Luckily, Arizona's 2017 class was loaded with depth, and Brandon Randolph, Alex Barcello, Ira Lee and Emmanuel Akot should each improve. Alkins could be the go-to piece for Arizona next season, and with a slew of versatile, multi-positional players on his roster, Miller may revert back to a pressing, man-to-man style to cover the giant hole that Ayton will leave, enabling the Wildcats to remain in contention for another Pac-12 title.


Keita Bates-Diop
Keita Bates-Diop (AP Images)

The work that Chris Holtmann has done this season at Ohio State is nothing short of impressive. Selected to finish near the basement of the Big Ten at the beginning of the season, the Buckeyes are on the precipice of a top 5 bid in the NCAA Tournament, and are potentially a week away from jumping into the pole position in the league.

The first-year Buckeyes head coach could not be here without the unbelievable rise of Keita Bates-Diop. A former top 50 prospect, Bates-Diop played only nine games last season before shutting things down due to injury. He is now leading the Big Ten in points and third in rebounds, thus announcing his legitimacy for the National Player of the Year award. There is a slim, slim chance that he could return to Columbus next season for his senior year, but he is likely off to the NBA and OSU will be reaching for replacements.
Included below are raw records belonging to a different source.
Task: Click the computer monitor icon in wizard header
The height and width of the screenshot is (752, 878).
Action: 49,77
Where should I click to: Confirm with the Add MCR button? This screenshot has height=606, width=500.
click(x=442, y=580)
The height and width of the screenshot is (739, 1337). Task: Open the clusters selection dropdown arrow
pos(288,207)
C.J. Jackson will be expected to do a little more than just score, and the use of Kaleb Wesson in the post will also ramp up. Opportunities will arise for the Buckeyes' 2018 class, as four-star guard Luther Muhammad will be given the reins as their top defensive stopper, and Justin Ahrens and Duane Washington Jr. will be asked to play to their strengths in scoring the ball. The wildcard will if be Jaedon LeDee can fill in the gaps where needed. If so, Ohio State's returning core and 2018 recruits might make replacing Bates-Diop a little less painful than one might assume.


Devonte Graham
Devonte Graham (AP Images)

Bill Self has relied upon a veteran backcourt over the past few years as he has been able to mask some of the inexperience along the frontline. Next year may be a bit different, especially with the upcoming graduation of Devonte Graham. A lightly recruited prospect until his senior high school campaign, Graham, who had originally committed to Appalachian State, has been one of the top producers in college basketball this season. Averaging over 17 points, seven assists and three rebounds, and the catalyst for KU’s fight for a 14th consecutive Big 12 title, the replacement for Graham remains in question.
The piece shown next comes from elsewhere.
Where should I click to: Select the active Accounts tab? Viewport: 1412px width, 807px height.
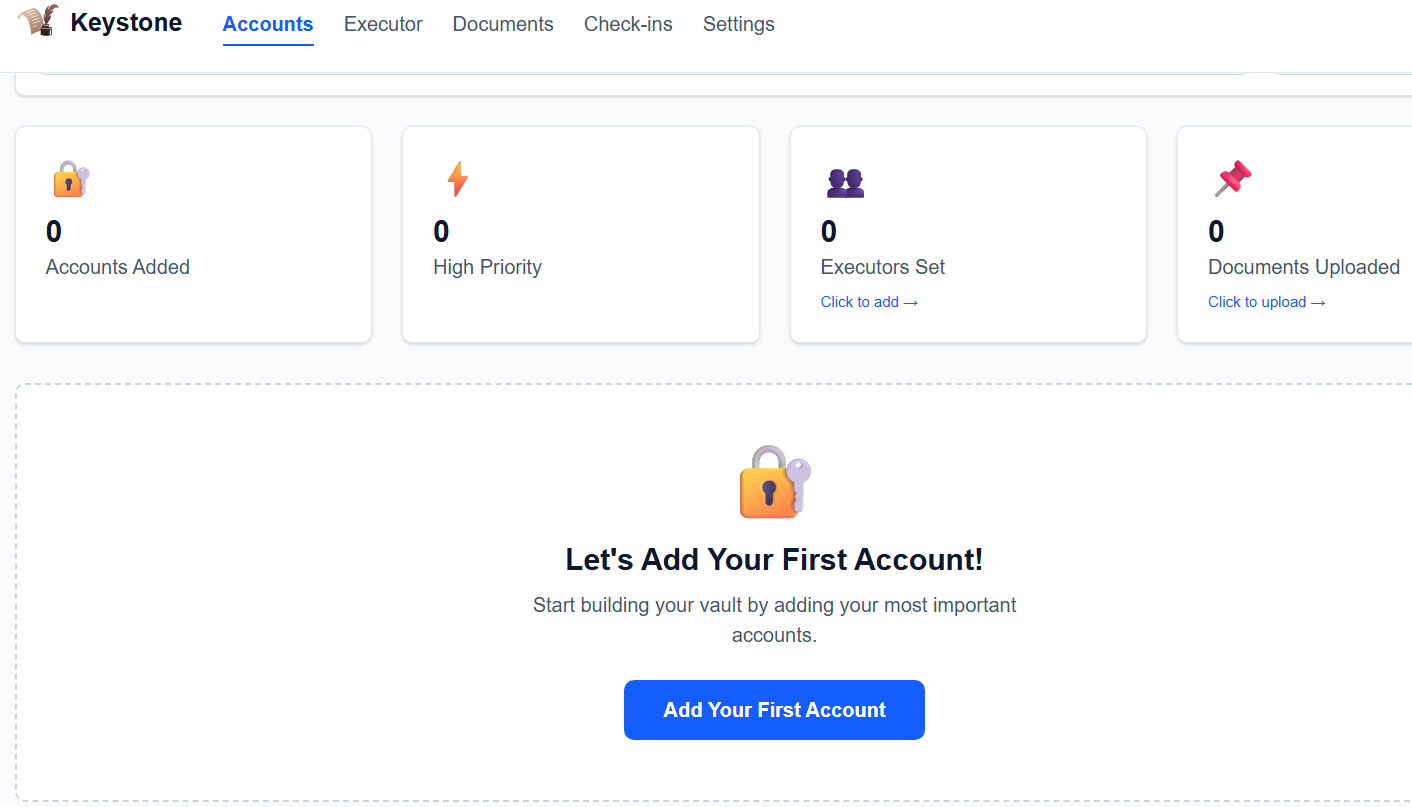[267, 24]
Malik Newman may join him to the NBA in the spring, leaving even more holes to fill. Charlie Moore, a Cal transfer sitting out this season, will get first dibs at the position. More of a scoring lead guard, Moore will be aided by the enrollment of Devon Dotson, a five-star guard out of North Carolina, and Quentin Grimes, who can play both guard positions. Those three may have some early issues running Self’s offense - and replacing Graham could create some headaches - but the Jayhawks have more than enough ammo to remain competitive in the Big 12 and beyond.


Jevon Carter
Jevon Carter (AP Images)

West Virginia has struggled of late, but it has not been for a lack of effort from Jevon Carter. A lightly recruited prospect out of Illinois, there could not have been a better marriage between guard and head coach than that of Carter and Bob Huggins. The face of Press Virginia, Carter is once again demolishing opposing offenses with his pesky defensive abilities. He leads the Big 12 in steals per game, and is also third in points, reflecting just how well-rounded the senior standout has become.

While there have been little issues in replacing its top producers at WVU of late, filling the shoes of Carter will be no easy task. James Bolden will have the opportunity to prove that he belongs as the head of the snake of WVU’s offense. Another name to keep tabs on is Brandon Knapper, a very talented guard who may miss his entire freshman season, thanks to a torn meniscus. A tough and gritty backcourt of Trey Doomes and Jordan McCabe will enroll in the fall, and both are hard-playing guards who should earn early minutes in Morgantown. Although replacing Carter will not be easy on the offensive end, Esa Ahmad and Teddy Allen may become the biggest beneficiaries of the opportunities that Carter's departure will create.